### [DATA FOR REVIEW]
####################

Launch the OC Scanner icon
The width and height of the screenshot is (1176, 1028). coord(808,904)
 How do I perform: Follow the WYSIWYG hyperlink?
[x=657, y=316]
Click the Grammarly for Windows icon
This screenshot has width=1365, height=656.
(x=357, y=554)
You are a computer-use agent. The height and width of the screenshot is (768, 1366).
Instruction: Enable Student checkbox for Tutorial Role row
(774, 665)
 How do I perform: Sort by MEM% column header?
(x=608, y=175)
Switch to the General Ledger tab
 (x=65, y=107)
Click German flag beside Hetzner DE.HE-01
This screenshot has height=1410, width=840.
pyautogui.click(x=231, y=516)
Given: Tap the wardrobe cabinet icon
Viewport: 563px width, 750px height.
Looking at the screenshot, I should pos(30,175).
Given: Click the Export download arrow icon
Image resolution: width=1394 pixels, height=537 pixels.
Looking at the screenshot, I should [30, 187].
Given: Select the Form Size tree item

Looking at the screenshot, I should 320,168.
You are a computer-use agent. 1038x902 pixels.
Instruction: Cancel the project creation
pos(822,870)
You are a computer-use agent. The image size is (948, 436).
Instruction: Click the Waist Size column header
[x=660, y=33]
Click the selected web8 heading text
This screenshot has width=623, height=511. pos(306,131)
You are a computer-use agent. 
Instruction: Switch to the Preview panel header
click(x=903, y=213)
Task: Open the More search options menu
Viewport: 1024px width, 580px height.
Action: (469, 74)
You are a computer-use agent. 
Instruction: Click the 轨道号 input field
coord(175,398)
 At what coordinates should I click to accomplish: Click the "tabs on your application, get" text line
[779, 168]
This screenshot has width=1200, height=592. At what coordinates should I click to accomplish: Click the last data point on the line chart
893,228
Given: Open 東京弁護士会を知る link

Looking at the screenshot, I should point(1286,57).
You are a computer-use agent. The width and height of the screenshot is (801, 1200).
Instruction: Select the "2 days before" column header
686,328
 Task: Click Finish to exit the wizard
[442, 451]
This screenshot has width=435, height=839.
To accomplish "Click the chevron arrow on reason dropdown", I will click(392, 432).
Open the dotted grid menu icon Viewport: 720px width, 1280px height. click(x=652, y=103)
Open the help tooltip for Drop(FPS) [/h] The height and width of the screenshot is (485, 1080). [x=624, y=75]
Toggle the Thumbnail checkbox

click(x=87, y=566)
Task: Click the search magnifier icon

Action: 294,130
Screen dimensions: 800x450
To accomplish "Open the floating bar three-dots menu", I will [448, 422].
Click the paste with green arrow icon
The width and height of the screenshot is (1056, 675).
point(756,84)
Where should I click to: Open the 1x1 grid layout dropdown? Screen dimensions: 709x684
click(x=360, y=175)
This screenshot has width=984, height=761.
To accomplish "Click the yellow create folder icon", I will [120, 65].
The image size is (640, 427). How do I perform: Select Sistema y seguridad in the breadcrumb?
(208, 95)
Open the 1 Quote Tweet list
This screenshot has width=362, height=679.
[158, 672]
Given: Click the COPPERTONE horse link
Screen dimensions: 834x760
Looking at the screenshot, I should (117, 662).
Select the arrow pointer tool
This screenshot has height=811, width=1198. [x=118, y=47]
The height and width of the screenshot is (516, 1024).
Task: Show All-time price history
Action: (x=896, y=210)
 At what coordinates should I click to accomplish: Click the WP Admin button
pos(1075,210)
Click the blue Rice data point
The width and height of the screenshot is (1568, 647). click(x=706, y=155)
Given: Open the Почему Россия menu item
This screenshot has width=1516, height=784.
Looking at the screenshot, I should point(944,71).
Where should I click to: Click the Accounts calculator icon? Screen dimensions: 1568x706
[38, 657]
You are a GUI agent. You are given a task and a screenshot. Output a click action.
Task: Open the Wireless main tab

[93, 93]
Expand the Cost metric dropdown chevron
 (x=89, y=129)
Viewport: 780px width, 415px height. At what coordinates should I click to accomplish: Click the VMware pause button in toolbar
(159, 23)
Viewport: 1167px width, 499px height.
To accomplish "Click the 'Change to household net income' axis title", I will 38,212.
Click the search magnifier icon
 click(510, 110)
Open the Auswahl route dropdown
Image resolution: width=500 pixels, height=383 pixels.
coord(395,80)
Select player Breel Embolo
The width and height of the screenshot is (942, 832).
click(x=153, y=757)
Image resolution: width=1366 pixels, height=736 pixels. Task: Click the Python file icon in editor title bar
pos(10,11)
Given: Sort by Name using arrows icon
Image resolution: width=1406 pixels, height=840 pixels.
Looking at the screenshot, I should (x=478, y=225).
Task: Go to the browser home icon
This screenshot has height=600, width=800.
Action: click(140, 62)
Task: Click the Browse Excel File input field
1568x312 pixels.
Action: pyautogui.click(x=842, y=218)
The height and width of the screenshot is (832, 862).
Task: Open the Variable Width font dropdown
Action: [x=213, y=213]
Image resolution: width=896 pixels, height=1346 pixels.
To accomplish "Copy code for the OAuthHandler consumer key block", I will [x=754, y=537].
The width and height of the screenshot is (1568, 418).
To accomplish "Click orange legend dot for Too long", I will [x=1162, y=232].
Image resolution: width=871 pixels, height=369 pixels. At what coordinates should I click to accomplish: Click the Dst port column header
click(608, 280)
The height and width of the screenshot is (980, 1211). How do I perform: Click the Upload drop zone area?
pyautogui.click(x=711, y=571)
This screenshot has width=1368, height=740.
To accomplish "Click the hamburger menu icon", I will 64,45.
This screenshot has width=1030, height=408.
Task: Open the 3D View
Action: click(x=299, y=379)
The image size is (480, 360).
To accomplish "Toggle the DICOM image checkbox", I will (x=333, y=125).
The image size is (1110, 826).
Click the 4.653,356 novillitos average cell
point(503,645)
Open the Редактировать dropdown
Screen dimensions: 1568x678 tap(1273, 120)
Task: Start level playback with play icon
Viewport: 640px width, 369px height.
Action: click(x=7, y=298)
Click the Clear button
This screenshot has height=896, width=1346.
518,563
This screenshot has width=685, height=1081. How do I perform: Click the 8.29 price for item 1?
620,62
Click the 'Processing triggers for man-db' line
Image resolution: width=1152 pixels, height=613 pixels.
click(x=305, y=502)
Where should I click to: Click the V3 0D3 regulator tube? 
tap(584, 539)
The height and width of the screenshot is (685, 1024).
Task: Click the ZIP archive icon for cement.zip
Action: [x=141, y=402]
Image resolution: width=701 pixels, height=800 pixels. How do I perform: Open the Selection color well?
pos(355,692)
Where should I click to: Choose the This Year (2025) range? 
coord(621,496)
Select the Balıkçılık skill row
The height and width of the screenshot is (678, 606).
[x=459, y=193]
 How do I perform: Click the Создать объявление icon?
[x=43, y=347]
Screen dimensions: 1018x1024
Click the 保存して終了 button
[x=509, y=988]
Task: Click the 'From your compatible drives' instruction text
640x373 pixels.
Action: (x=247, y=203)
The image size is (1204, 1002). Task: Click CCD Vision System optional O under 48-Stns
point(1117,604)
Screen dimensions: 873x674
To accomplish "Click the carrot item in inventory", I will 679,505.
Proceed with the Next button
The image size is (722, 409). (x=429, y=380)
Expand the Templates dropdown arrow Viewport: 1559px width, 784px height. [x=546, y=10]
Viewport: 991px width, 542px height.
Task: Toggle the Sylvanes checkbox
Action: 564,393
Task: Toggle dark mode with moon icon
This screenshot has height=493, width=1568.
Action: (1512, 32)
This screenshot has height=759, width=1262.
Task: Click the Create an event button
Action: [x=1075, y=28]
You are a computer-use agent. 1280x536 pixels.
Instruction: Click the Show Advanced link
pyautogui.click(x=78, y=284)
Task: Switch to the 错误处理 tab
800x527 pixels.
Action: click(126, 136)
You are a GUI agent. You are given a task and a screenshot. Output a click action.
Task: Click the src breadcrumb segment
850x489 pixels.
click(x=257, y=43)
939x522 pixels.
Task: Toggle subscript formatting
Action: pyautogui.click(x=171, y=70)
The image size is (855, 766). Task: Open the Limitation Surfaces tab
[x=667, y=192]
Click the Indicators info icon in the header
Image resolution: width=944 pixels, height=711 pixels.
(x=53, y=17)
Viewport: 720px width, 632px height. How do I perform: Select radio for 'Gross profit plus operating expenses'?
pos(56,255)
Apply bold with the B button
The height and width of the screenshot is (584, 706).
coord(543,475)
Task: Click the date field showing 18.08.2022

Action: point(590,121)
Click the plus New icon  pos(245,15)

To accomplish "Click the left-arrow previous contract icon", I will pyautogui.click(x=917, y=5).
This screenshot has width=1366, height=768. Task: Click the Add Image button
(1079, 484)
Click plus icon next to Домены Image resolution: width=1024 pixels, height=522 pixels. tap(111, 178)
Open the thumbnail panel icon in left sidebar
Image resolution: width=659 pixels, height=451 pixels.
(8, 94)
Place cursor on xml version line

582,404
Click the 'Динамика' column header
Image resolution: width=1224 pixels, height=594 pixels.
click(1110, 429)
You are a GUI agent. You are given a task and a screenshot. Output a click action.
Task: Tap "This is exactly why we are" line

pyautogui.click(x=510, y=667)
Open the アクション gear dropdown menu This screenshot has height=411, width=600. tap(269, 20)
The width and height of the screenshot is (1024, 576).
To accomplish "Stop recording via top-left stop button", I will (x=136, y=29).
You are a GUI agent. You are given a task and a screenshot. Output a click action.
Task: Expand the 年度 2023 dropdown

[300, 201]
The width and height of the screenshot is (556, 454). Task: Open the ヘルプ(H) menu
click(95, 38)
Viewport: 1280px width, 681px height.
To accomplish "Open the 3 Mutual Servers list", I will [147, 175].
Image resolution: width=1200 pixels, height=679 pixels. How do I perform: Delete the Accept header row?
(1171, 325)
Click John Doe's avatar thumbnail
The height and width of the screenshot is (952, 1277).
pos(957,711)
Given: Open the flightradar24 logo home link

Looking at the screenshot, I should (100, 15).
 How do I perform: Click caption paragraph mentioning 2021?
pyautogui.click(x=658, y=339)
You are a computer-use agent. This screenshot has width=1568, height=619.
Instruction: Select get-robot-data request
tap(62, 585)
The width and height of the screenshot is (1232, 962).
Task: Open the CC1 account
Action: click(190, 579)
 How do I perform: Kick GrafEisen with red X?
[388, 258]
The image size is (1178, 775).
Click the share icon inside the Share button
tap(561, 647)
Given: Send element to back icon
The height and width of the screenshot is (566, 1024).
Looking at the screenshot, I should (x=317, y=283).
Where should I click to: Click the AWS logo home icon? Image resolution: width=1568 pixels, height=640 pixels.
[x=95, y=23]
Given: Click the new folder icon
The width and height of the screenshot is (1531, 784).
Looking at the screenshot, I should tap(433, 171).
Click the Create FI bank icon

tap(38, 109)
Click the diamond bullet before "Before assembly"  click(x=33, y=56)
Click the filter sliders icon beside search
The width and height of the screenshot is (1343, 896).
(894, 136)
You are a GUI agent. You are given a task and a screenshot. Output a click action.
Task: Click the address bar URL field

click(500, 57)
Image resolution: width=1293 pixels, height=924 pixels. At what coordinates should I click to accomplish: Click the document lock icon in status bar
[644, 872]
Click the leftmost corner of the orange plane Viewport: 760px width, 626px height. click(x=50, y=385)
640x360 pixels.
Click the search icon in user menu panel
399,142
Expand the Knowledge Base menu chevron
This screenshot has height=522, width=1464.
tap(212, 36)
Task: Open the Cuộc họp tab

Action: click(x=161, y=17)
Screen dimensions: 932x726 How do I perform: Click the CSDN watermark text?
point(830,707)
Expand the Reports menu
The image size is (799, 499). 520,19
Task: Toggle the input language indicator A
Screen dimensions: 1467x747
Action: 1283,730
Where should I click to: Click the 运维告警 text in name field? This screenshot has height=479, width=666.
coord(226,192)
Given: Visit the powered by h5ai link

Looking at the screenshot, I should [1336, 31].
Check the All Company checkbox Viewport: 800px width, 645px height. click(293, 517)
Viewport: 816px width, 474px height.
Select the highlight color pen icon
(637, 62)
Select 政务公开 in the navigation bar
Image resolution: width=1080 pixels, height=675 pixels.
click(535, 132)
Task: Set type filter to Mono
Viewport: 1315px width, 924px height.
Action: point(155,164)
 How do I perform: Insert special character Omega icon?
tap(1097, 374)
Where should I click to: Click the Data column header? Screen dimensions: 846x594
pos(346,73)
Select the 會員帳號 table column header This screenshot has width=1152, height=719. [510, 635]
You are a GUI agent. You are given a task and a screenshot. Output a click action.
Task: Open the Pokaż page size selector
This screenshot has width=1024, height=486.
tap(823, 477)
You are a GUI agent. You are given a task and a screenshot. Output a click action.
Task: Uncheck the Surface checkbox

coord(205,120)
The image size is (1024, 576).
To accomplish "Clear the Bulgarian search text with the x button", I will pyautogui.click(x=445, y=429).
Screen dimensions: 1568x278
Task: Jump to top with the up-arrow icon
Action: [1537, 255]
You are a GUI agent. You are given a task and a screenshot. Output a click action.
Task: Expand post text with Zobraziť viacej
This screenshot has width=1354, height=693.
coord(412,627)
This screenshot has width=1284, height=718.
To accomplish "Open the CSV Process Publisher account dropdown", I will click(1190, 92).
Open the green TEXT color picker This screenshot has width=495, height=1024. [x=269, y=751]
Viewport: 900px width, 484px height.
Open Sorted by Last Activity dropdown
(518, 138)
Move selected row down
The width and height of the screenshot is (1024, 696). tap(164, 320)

####################

### [INSTRUCTIONS TO FOLLOW]
Above are the records. Copy the lines beginning at the one that has "Viewport: 1280px width, 681px height." and ending with the one that has "640x360 pixels.", unchanged.

### [SOLUTION]
Viewport: 1280px width, 681px height.
To accomplish "Open the 3 Mutual Servers list", I will [147, 175].
Image resolution: width=1200 pixels, height=679 pixels. How do I perform: Delete the Accept header row?
(1171, 325)
Click John Doe's avatar thumbnail
The height and width of the screenshot is (952, 1277).
pos(957,711)
Given: Open the flightradar24 logo home link

Looking at the screenshot, I should (100, 15).
 How do I perform: Click caption paragraph mentioning 2021?
pyautogui.click(x=658, y=339)
You are a computer-use agent. This screenshot has width=1568, height=619.
Instruction: Select get-robot-data request
tap(62, 585)
The width and height of the screenshot is (1232, 962).
Task: Open the CC1 account
Action: click(190, 579)
 How do I perform: Kick GrafEisen with red X?
[388, 258]
The image size is (1178, 775).
Click the share icon inside the Share button
tap(561, 647)
Given: Send element to back icon
The height and width of the screenshot is (566, 1024).
Looking at the screenshot, I should (x=317, y=283).
Where should I click to: Click the AWS logo home icon? Image resolution: width=1568 pixels, height=640 pixels.
[x=95, y=23]
Given: Click the new folder icon
The width and height of the screenshot is (1531, 784).
Looking at the screenshot, I should tap(433, 171).
Click the Create FI bank icon

tap(38, 109)
Click the diamond bullet before "Before assembly"  click(x=33, y=56)
Click the filter sliders icon beside search
The width and height of the screenshot is (1343, 896).
(894, 136)
You are a GUI agent. You are given a task and a screenshot. Output a click action.
Task: Click the address bar URL field

click(500, 57)
Image resolution: width=1293 pixels, height=924 pixels. At what coordinates should I click to accomplish: Click the document lock icon in status bar
[644, 872]
Click the leftmost corner of the orange plane Viewport: 760px width, 626px height. click(x=50, y=385)
640x360 pixels.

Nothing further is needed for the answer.